*REQUIRED WORK*
Please copy all of the lines below word for word, leaving the pictures out of your answer.

● ● ● ● ● ● ●

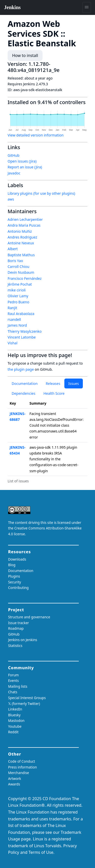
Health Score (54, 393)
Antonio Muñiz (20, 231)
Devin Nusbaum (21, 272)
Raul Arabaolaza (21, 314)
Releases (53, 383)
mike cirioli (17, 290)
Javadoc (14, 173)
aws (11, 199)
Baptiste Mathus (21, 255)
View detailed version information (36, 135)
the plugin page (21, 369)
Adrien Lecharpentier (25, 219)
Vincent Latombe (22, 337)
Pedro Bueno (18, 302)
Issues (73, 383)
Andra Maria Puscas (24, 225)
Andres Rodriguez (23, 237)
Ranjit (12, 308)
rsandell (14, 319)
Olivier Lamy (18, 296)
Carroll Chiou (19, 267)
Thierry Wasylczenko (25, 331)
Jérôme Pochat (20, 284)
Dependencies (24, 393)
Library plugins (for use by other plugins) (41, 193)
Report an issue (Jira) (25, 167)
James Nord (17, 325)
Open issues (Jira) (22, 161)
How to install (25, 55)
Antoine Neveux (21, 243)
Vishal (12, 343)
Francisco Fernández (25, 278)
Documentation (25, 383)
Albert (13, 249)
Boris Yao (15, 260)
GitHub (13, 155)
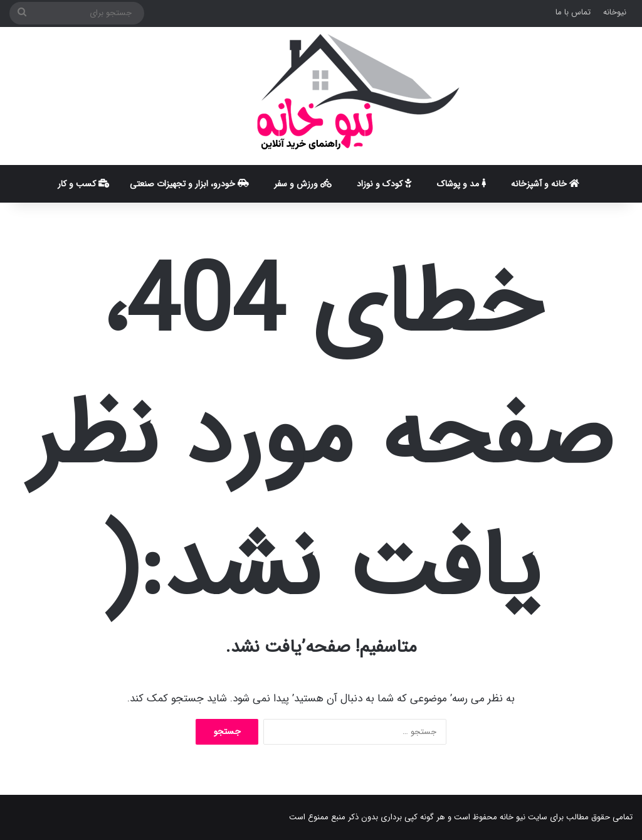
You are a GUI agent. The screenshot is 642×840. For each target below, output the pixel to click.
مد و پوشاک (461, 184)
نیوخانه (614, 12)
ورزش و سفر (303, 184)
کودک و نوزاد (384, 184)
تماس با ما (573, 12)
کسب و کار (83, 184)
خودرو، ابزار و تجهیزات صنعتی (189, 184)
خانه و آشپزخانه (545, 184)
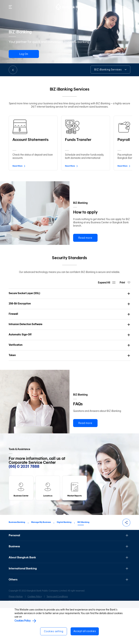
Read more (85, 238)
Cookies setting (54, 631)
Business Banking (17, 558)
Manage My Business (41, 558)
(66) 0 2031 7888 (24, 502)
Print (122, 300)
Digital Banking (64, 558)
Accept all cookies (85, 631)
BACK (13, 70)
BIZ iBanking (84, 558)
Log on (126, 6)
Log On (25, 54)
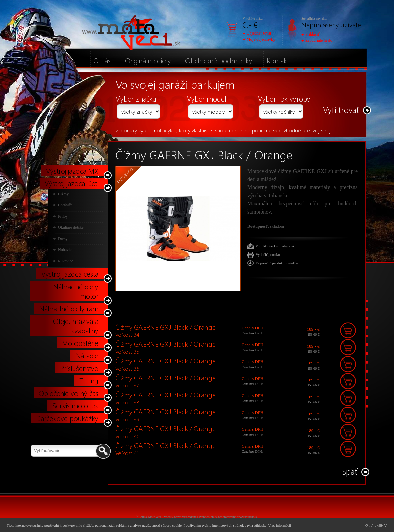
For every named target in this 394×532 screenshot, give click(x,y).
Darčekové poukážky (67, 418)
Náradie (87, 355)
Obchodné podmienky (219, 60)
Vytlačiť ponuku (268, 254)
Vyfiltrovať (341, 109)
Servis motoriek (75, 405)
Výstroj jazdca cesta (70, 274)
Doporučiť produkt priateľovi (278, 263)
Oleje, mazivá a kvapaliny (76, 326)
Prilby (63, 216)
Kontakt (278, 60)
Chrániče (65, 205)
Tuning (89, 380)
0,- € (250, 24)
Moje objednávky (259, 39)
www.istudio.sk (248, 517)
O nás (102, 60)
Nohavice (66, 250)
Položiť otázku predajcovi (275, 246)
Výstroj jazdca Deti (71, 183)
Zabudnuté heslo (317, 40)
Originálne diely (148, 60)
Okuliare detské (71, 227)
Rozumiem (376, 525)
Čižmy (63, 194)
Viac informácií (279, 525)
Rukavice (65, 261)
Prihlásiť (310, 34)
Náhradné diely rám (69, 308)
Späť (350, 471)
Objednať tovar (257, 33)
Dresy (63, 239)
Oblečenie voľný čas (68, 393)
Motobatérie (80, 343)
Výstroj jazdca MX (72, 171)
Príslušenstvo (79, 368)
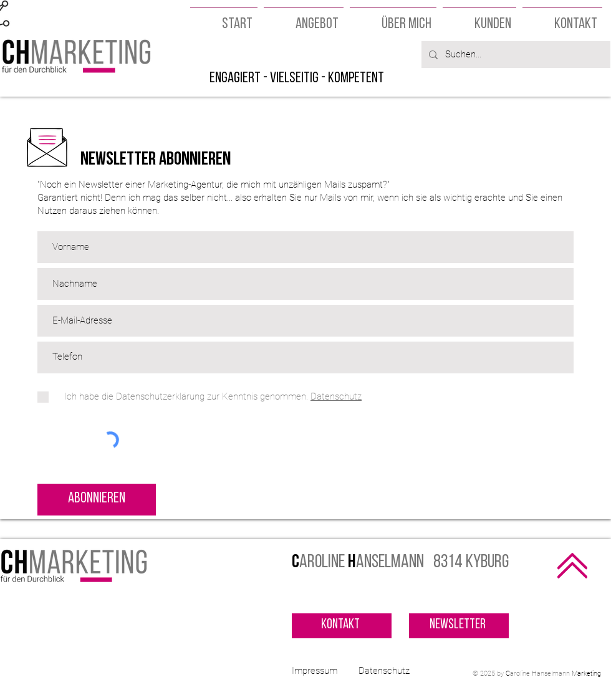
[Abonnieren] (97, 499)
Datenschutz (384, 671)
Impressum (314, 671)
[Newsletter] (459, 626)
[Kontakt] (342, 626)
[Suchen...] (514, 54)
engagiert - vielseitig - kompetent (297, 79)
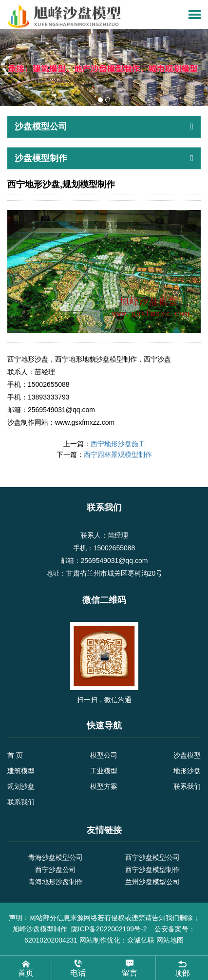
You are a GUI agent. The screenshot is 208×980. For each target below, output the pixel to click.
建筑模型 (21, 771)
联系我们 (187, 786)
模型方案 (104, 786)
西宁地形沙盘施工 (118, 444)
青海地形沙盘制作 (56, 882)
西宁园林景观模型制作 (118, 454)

● ● ● ● ● ● ●

*EXERCISE RESPONSE*
Health Score (54, 393)
Antonio Muñiz (20, 231)
Devin Nusbaum (21, 272)
Raul Arabaolaza (21, 314)
Releases (53, 383)
mike cirioli (17, 290)
Javadoc (14, 173)
aws (11, 199)
Baptiste Mathus (21, 255)
View detailed version information (36, 135)
the plugin page (21, 369)
Adrien Lecharpentier (25, 219)
Vincent Latombe (22, 337)
Pedro Bueno (18, 302)
Issues (73, 383)
Andra Maria Puscas (24, 225)
Andres Rodriguez (23, 237)
Ranjit (12, 308)
rsandell (14, 319)
Olivier Lamy (18, 296)
Carroll Chiou (19, 267)
Thierry Wasylczenko (25, 331)
Jérôme Pochat (20, 284)
Dependencies (24, 393)
Library plugins (for use by other plugins) (41, 193)
Report an issue (Jira) (25, 167)
James Nord (17, 325)
Open issues (Jira) (22, 161)
How to install (25, 55)
Antoine Neveux (21, 243)
Vishal (12, 343)
Francisco Fernández (25, 278)
Documentation (25, 383)
Albert (13, 249)
Boris Yao (15, 260)
GitHub (13, 155)
You are a GUI agent. The screenshot is 642×840. For each target below, output the pixel to click.
مد و پوشاک (461, 184)
نیوخانه (614, 12)
ورزش و سفر (303, 184)
کودک و نوزاد (384, 184)
تماس با ما (573, 12)
کسب و کار (83, 184)
خودرو، ابزار و تجهیزات صنعتی (189, 184)
خانه و آشپزخانه (545, 184)
Read more (85, 238)
Cookies setting (54, 631)
Business Banking (17, 558)
Manage My Business (41, 558)
(66) 0 2031 7888 (24, 502)
Print (122, 300)
Digital Banking (64, 558)
Accept all cookies (85, 631)
BACK (13, 70)
BIZ iBanking (84, 558)
Log on (126, 6)
Log On (25, 54)
For every named target in this 394×532 screenshot, give click(x,y).
Darčekové poukážky (67, 418)
Náradie (87, 355)
Obchodné podmienky (219, 60)
Vytlačiť ponuku (268, 254)
Vyfiltrovať (341, 109)
Servis motoriek (75, 405)
Výstroj jazdca cesta (70, 274)
Doporučiť produkt priateľovi (278, 263)
Oleje, mazivá a kvapaliny (76, 326)
Prilby (63, 216)
Kontakt (278, 60)
Chrániče (65, 205)
Tuning (89, 380)
0,- € (250, 24)
Moje objednávky (259, 39)
www.istudio.sk (248, 517)
O nás (102, 60)
Nohavice (66, 250)
Položiť otázku predajcovi (275, 246)
Výstroj jazdca Deti (71, 183)
Zabudnuté heslo (317, 40)
Originálne diely (148, 60)
Okuliare detské (71, 227)
Rozumiem (376, 525)
Čižmy (63, 194)
Viac informácií (279, 525)
Rukavice (65, 261)
Prihlásiť (310, 34)
Náhradné diely rám (69, 308)
Späť (350, 471)
Objednať tovar (257, 33)
Dresy (63, 239)
Oblečenie voľný čas (68, 393)
Motobatérie (80, 343)
Výstroj jazdca MX (72, 171)
Príslušenstvo (79, 368)
[Abonnieren] (97, 499)
Datenschutz (384, 671)
Impressum (314, 671)
[Newsletter] (459, 626)
[Kontakt] (342, 626)
[Suchen...] (514, 54)
engagiert - vielseitig - kompetent (297, 79)
You are a GUI agent. The screenshot is 208×980. For each target below, output the pixel to click.
建筑模型 (21, 771)
联系我们 (187, 786)
模型方案 (104, 786)
西宁地形沙盘施工 (118, 444)
青海地形沙盘制作 (56, 882)
西宁园林景观模型制作 (118, 454)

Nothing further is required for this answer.